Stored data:
--*--
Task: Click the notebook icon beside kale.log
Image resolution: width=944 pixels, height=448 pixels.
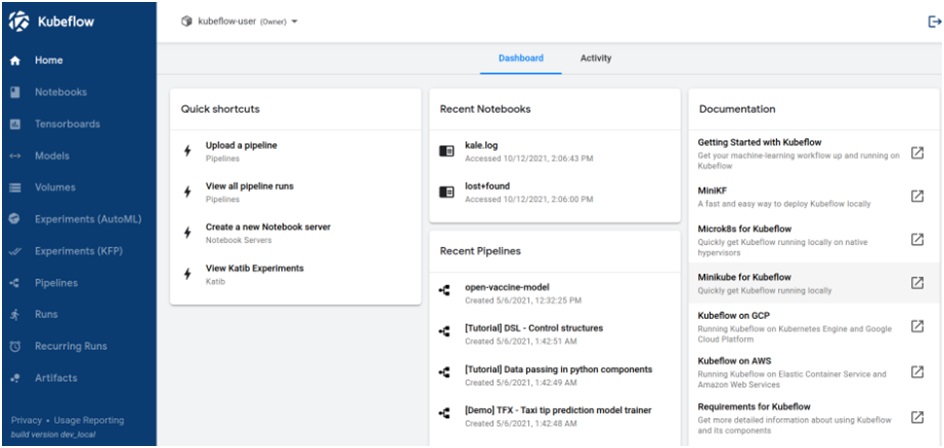Action: (x=446, y=151)
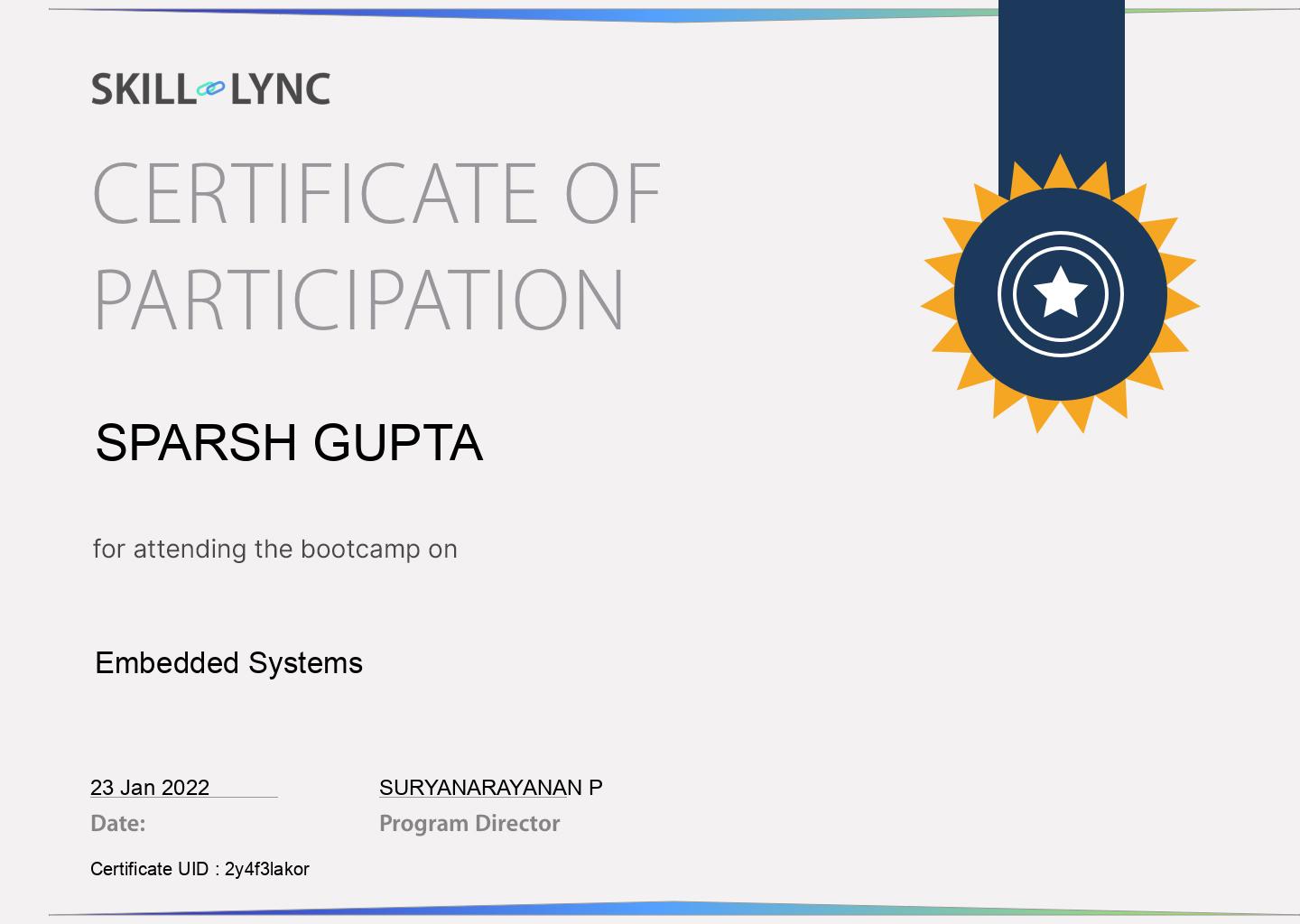The image size is (1300, 924).
Task: Click the dark blue ribbon above the badge
Action: (x=1061, y=81)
--*--
Restate each line above exactly, keeping pictures out.

Task: Click the notebook icon beside kale.log
Image resolution: width=944 pixels, height=448 pixels.
Action: (x=446, y=151)
The image size is (1300, 924).
Task: Click the dark blue ribbon above the badge
Action: (x=1061, y=81)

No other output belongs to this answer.